Ha colpito le Borse. Ha picchiato gli investitori di tutto il mondo. Ma ora la
debacle di Lehman Brothers rischia di lasciare ferite anche tra gli emittenti obbligazionari italiani: ministero del Tesoro in prima fila. La Repubblica italiana, come tantissime società e banche, ha infatti effettuato negli anni numerose emissioni obbligazionarie avvalendosi della consulenza di Lehman Brothers: dal 2003 ad oggi la banca d'affari americana ha curato, in pool con altre, il lancio di almeno 7 bond denominati in dollari targati Italy. Cifra che fa dell'istituto guidato da Richard Fuld uno dei partner più attivi con Via XX Settembre. Il problema è che ora questa consulenza rischia di trasformarsi in un boomerang: se Lehman non riuscisse a superare la crisi attuale, il Tesoro e gli altri emittenti potrebbero infatti rischiare di trovarsi con il "cerino" dei derivati in mano. Certo, il condizionale è d'obbligo. Ma sono d'obbligo anche le preoccupazioni. E fonti bene informate riferivano ieri che in Via XX Settembre c'è una certa apprensione.

Il nodo è tecnico, ma anche di sostanza. Quando una società o un ente pubblico emettono un prestito obbligazionario, si avvalgono della consulenza di un gruppo di banche d'affari.E Lehman Brothers, che per 158 anniè stata una delle più blasonate del mondo, è sempre stata molto attiva. Dopo l'emissione di un bond, è spesso consuetudine stipulare con le stesse banche un contratto derivato. Si tratta di uno strumento finanziario che serve per trasformare un tasso fisso in un tasso variabile oppure una valuta in un'altra: chi ha emesso obbligazioni in dollari per venderle in America ma vuole comunque il rimborso in euro, per esempio, stipula un derivato con le banche ed è accontentato.
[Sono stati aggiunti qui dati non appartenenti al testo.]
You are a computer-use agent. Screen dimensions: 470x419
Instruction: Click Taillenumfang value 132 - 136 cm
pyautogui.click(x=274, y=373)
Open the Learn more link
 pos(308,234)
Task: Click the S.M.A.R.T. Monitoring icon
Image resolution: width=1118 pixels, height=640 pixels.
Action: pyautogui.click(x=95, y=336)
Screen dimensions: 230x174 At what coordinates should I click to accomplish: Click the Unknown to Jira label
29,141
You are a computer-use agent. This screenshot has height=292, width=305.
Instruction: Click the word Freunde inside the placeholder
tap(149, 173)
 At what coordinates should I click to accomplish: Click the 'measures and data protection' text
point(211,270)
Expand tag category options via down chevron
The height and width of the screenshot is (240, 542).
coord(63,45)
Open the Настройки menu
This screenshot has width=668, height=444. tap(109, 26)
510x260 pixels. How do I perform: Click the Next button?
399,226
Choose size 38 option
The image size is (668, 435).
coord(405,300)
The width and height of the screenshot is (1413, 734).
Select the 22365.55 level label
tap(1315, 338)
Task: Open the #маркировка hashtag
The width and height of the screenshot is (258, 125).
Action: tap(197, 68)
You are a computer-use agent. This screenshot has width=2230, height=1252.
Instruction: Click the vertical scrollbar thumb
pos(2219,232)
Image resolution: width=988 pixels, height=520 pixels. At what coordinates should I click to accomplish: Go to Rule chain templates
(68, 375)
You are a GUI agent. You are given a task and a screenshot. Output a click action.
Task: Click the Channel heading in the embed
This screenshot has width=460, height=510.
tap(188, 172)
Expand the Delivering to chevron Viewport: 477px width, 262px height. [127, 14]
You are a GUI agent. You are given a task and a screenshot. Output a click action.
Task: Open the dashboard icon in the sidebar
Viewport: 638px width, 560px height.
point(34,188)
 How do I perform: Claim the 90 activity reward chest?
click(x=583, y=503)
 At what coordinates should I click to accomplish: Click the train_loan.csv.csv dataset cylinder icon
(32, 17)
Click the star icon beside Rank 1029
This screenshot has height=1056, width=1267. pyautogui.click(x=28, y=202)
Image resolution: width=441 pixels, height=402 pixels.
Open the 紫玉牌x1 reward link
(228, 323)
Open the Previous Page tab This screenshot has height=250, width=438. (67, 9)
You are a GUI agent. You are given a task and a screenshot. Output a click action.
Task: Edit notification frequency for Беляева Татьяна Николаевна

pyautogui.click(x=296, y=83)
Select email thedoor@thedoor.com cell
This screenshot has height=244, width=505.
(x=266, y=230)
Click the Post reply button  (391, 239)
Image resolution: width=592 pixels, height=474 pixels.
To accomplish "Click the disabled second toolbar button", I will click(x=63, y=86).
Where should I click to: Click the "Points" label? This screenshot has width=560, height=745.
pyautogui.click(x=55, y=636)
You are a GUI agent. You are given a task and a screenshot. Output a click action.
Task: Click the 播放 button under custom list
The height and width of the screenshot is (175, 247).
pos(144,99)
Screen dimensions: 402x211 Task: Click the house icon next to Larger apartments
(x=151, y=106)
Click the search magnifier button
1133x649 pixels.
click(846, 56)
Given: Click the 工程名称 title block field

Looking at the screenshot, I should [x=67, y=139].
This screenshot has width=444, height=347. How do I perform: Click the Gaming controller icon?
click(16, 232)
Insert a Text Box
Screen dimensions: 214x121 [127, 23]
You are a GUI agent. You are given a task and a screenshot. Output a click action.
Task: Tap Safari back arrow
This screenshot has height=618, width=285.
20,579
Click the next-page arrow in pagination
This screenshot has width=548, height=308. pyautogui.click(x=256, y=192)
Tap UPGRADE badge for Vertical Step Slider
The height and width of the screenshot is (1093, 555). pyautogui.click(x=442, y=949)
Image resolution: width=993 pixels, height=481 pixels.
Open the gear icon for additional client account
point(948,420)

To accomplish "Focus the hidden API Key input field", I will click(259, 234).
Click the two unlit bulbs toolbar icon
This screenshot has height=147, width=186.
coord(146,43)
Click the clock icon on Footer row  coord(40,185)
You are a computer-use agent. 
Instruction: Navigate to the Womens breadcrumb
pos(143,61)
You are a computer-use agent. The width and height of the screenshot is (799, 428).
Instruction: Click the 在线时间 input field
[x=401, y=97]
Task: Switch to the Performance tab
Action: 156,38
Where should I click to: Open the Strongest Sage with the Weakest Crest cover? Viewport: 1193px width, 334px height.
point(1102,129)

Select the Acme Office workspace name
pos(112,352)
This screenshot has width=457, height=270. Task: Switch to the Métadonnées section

Ovviamente questi derivati (tecnicamente si chiamano swap) sono anche una scommessa sul futuro: a seconda dell'andamento delle valute o dei tassi d'interesse, una delle due controparti vince e l'altra perde. Insomma: o guadagna l'emittente del bond oppure le banche. Tutto dipende da come è stata fatta la «scommessa» e da come si muovono i mercati.
Qui viene il punto. Se una delle controparti con cui è stato stipulato il derivato dovesse "saltare" (fallire o finire in default), il contratto salterebbe di conseguenza. A questo punto l'altra controparte si troverebbe di fronte a due possibili conseguenze: vedersi annullare una perdita potenziale (nel caso in cui il mark to market sia negativo) oppure rischiare di perdere un guadagno potenziale (nel caso in cui il derivato sia per lui in positivo). Qui nasce la questione: la Repubblica italiana è in positivo o in negativo sui derivati stipulati con Lehman? Ieri sera «Il Sole-24 Ore» ha contattato il Tesoro, ma non è arrivata risposta.

Non conoscendo la risposta, si possono dunque ipotizzare due scenari. Se il Tesoro fosse in guadagno sui derivati stipulati con la banca Usa, questo guadagno diventerebbe un credito: in caso di fallimento o di default, quindi, via XX Settembre dovrebbe insinuarsi al passivo per cercare di recuperarne almeno una parte. Se invece il Tesoro fosse complessivamente in perdita, allora sarebbe una fortuna: sarebbe come avere stipulato un mutuo con una banca che non c'è più. Bene inteso: queste sono per ora mere ipotesi. Lehman Brothers non è infatti fallita (anzi in America stanno facendo di tutto per salvarla) e gli stessi mercati finanziari assegnano al suo default una probabilità di appena il 18%. Il nodo di Via XX Settembre, dunque, per ora è solo teorico. Ma comunque non impossibile.

E il Tesoro non è l'unico a incrociare le dita. Lo stesso problema (o vantaggio) potrebbe infatti presentarsi per tanti altri emittenti. Telecom Italia, per esempio, a maggio ha lanciato un bond da 2 miliardi di dollari e tra le quattro banche capofila figura quella guidata da Richard Fuld. Idem per la Banca Popolare di Milano, che ha emesso obbligazioni da 1,25 miliardi di euro in febbraio. Stesso discorso vale per il bond legato all'inflazione lanciato lo scorso ottobre da Terna. Lehman è sempre stata protagonista. Speriamo che gli emittenti italiani non ne debbano pagare le conseguenze.